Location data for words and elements
>>>
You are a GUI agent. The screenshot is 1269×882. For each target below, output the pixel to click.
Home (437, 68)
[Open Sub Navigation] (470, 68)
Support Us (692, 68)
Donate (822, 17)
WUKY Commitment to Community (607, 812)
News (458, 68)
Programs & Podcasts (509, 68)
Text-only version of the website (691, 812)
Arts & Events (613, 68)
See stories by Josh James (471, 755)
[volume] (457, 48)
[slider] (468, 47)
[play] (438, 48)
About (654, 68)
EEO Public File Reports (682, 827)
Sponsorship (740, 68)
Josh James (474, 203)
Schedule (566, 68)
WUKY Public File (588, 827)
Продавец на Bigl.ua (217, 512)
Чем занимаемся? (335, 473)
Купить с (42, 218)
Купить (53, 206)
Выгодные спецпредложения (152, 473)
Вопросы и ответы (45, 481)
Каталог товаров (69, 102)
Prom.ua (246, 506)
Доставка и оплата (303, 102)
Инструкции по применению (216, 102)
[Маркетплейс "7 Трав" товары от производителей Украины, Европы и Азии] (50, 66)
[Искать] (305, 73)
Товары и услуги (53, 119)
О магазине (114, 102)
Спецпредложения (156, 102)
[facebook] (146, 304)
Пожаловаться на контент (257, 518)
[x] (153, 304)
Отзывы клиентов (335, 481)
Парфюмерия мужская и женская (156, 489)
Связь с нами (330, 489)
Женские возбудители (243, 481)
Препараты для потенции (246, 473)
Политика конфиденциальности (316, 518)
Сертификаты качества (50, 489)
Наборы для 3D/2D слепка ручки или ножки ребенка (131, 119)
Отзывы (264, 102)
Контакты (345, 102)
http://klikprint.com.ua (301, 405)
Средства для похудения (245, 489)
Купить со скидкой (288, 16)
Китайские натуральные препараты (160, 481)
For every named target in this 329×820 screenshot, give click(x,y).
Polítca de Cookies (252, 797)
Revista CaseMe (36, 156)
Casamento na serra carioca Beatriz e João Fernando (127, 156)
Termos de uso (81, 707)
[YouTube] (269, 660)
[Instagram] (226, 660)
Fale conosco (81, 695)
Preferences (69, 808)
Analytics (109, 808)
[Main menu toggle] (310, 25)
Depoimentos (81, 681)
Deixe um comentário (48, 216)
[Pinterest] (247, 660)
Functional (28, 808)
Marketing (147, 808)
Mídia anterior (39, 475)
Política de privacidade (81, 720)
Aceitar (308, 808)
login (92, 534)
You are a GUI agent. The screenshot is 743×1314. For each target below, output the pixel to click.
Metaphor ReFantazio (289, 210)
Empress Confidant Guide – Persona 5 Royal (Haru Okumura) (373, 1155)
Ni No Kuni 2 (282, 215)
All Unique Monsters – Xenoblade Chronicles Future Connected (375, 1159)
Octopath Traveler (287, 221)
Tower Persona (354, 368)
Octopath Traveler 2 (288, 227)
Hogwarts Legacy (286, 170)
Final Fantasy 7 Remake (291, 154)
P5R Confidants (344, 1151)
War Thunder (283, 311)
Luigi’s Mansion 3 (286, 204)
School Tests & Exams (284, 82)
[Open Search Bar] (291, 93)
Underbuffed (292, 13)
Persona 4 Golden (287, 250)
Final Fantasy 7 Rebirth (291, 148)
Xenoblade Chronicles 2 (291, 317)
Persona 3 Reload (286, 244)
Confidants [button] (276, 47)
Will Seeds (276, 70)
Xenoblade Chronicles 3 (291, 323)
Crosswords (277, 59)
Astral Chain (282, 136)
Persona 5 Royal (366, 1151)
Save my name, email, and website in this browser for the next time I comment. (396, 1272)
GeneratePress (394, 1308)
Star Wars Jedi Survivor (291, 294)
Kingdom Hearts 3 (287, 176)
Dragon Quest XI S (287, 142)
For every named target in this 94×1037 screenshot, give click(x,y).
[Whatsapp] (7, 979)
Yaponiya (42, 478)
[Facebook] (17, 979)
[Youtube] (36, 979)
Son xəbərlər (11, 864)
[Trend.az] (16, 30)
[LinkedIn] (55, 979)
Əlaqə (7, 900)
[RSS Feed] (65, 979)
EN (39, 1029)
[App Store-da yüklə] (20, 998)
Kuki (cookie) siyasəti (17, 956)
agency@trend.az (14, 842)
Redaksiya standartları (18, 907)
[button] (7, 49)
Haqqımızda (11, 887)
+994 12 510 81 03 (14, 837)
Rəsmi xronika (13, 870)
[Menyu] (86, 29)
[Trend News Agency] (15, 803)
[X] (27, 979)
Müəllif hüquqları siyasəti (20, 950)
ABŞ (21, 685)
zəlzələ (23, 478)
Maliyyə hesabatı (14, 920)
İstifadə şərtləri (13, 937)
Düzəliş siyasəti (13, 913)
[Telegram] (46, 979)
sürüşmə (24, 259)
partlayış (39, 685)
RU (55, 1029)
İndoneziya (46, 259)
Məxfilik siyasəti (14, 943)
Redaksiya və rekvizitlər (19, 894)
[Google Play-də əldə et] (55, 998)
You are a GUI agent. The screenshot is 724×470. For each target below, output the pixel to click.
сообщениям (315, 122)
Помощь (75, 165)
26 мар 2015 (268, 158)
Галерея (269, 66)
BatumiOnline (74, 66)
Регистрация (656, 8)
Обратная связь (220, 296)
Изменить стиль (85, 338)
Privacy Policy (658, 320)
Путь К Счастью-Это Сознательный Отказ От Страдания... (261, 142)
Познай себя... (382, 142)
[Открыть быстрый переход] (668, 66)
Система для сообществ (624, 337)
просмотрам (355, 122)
<<<
Please copy all of the records above, reproducing every line without any change.

You are a GUI agent. The screenshot is 1269×882. For each target below, output the pixel to click.
Home (437, 68)
[Open Sub Navigation] (470, 68)
Support Us (692, 68)
Donate (822, 17)
WUKY Commitment to Community (607, 812)
News (458, 68)
Programs & Podcasts (509, 68)
Text-only version of the website (691, 812)
Arts & Events (613, 68)
See stories by Josh James (471, 755)
[volume] (457, 48)
[slider] (468, 47)
[play] (438, 48)
About (654, 68)
EEO Public File Reports (682, 827)
Sponsorship (740, 68)
Josh James (474, 203)
Schedule (566, 68)
WUKY Public File (588, 827)
Продавец на Bigl.ua (217, 512)
Чем занимаемся? (335, 473)
Купить с (42, 218)
Купить (53, 206)
Выгодные спецпредложения (152, 473)
Вопросы и ответы (45, 481)
Каталог товаров (69, 102)
Prom.ua (246, 506)
Доставка и оплата (303, 102)
Инструкции по применению (216, 102)
[Маркетплейс "7 Трав" товары от производителей Украины, Европы и Азии] (50, 66)
[Искать] (305, 73)
Товары и услуги (53, 119)
О магазине (114, 102)
Спецпредложения (156, 102)
[facebook] (146, 304)
Пожаловаться на контент (257, 518)
[x] (153, 304)
Отзывы клиентов (335, 481)
Парфюмерия мужская и женская (156, 489)
Связь с нами (330, 489)
Женские возбудители (243, 481)
Препараты для потенции (246, 473)
Политика конфиденциальности (316, 518)
Сертификаты качества (50, 489)
Наборы для 3D/2D слепка ручки или ножки ребенка (131, 119)
Отзывы (264, 102)
Контакты (345, 102)
http://klikprint.com.ua (301, 405)
Средства для похудения (245, 489)
Купить со скидкой (288, 16)
Китайские натуральные препараты (160, 481)
For every named target in this 329×820 screenshot, give click(x,y).
Polítca de Cookies (252, 797)
Revista CaseMe (36, 156)
Casamento na serra carioca Beatriz e João Fernando (127, 156)
Termos de uso (81, 707)
[YouTube] (269, 660)
[Instagram] (226, 660)
Fale conosco (81, 695)
Preferences (69, 808)
Analytics (109, 808)
[Main menu toggle] (310, 25)
Depoimentos (81, 681)
Deixe um comentário (48, 216)
[Pinterest] (247, 660)
Functional (28, 808)
Marketing (147, 808)
Mídia anterior (39, 475)
Política de privacidade (81, 720)
Aceitar (308, 808)
login (92, 534)
You are a GUI agent. The screenshot is 743×1314. For each target below, output the pixel to click.
Metaphor ReFantazio (289, 210)
Empress Confidant Guide – Persona 5 Royal (Haru Okumura) (373, 1155)
Ni No Kuni 2 (282, 215)
All Unique Monsters – Xenoblade Chronicles Future Connected (375, 1159)
Octopath Traveler (287, 221)
Tower Persona (354, 368)
Octopath Traveler 2 (288, 227)
Hogwarts Legacy (286, 170)
Final Fantasy 7 Remake (291, 154)
P5R Confidants (344, 1151)
War Thunder (283, 311)
Luigi’s Mansion 3 (286, 204)
School Tests & Exams (284, 82)
[Open Search Bar] (291, 93)
Underbuffed (292, 13)
Persona 4 Golden (287, 250)
Final Fantasy 7 Rebirth (291, 148)
Xenoblade Chronicles 2 (291, 317)
Persona 3 Reload (286, 244)
Confidants [button] (276, 47)
Will Seeds (276, 70)
Xenoblade Chronicles 3 (291, 323)
Crosswords (277, 59)
Astral Chain (282, 136)
Persona 5 Royal (366, 1151)
Save my name, email, and website in this browser for the next time I comment. (396, 1272)
GeneratePress (394, 1308)
Star Wars Jedi Survivor (291, 294)
Kingdom Hearts 3 (287, 176)
Dragon Quest XI S (287, 142)
For every named target in this 94×1037 screenshot, give click(x,y).
[Whatsapp] (7, 979)
Yaponiya (42, 478)
[Facebook] (17, 979)
[Youtube] (36, 979)
Son xəbərlər (11, 864)
[Trend.az] (16, 30)
[LinkedIn] (55, 979)
Əlaqə (7, 900)
[RSS Feed] (65, 979)
EN (39, 1029)
[App Store-da yüklə] (20, 998)
Kuki (cookie) siyasəti (17, 956)
agency@trend.az (14, 842)
Redaksiya standartları (18, 907)
[button] (7, 49)
Haqqımızda (11, 887)
+994 12 510 81 03 (14, 837)
Rəsmi xronika (13, 870)
[Menyu] (86, 29)
[Trend News Agency] (15, 803)
[X] (27, 979)
Müəllif hüquqları siyasəti (20, 950)
ABŞ (21, 685)
zəlzələ (23, 478)
Maliyyə hesabatı (14, 920)
İstifadə şərtləri (13, 937)
Düzəliş siyasəti (13, 913)
[Telegram] (46, 979)
sürüşmə (24, 259)
partlayış (39, 685)
RU (55, 1029)
İndoneziya (46, 259)
Məxfilik siyasəti (14, 943)
Redaksiya və rekvizitlər (19, 894)
[Google Play-də əldə et] (55, 998)
You are a GUI agent. The screenshot is 724×470. For each target below, output the pixel to click.
сообщениям (315, 122)
Помощь (75, 165)
26 мар 2015 (268, 158)
Галерея (269, 66)
BatumiOnline (74, 66)
Регистрация (656, 8)
Обратная связь (220, 296)
Изменить стиль (85, 338)
Privacy Policy (658, 320)
Путь К Счастью-Это Сознательный Отказ От Страдания... (261, 142)
Познай себя... (382, 142)
[Открыть быстрый переход] (668, 66)
Система для сообществ (624, 337)
просмотрам (355, 122)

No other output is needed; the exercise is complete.